Romania participates in an EU scheme that legally relocates some eligible refugees from the overburdened states of Italy and Greece. Since the plan’s inception, Romania has received about 700 out of a commitment to relocate 3,500. Most are thought to have left.
But not all refugees eschew Romania. Mohamad Zatari and Mehdi Aminian, both exiled musicians from Syria and Iran, respectively, have lived in Bucharest for about three years, collaborating with musicians from across Europe on a fusion of musical styles. They’re enjoying the Romanian chapter in their lives but understand that the country remains largely unknown to most refugees.
“I think from the psychological perspective of refugees,” Aminian says, “maybe one of the reasons some don’t want to stay is because of the prestige of telling friends, ‘Hey, we managed to get to Germany,’ and if they stay here they feel like a loser even though the life might be a lot better for them here.”
Zatari thinks, regardless of the country, Europe and the new wave of refugees are yet to develop their relationship.
“There is a lack of cultural exchange in Europe,” he says. “Most refugees are being assimilated, rather than integrated, and neither side is learning from one another.”

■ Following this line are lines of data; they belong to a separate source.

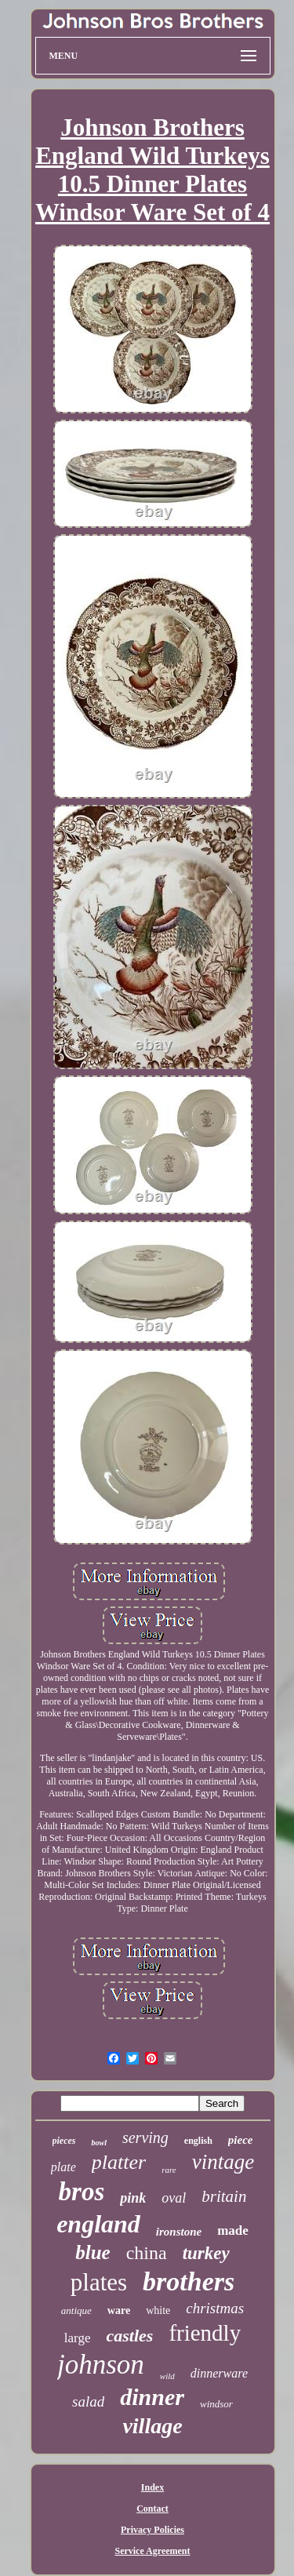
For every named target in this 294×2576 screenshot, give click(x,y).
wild (167, 2376)
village (152, 2426)
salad (88, 2401)
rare (169, 2169)
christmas (215, 2308)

Romania will need to face this reality sooner or later, even though most migrants seem determined to move on to other EU countries. Under EU laws, asylum-seekers are usually fingerprinted at the first EU country they enter, meaning they can be sent back from other countries to the ones where they first registered. As more migrants are fingerprinted in Romania and abscond, it’s possible that the migrant population in the country could increase with returnees.
“The political system here needs a lot of improvement, not just for refugees but for Romanians so maybe their last priority is to provide some ground for the newcomers,” Aminian says. “But I tell people here that they need to prepare for this. Every year climate change and wars will worsen and these people will have to go somewhere. It’s a matter of life and death for them and Romania is one of the gates.”
*The names of asylum-seekers have been changed to protect their identities.
Andrew Connelly reported from Bucharest, Romania.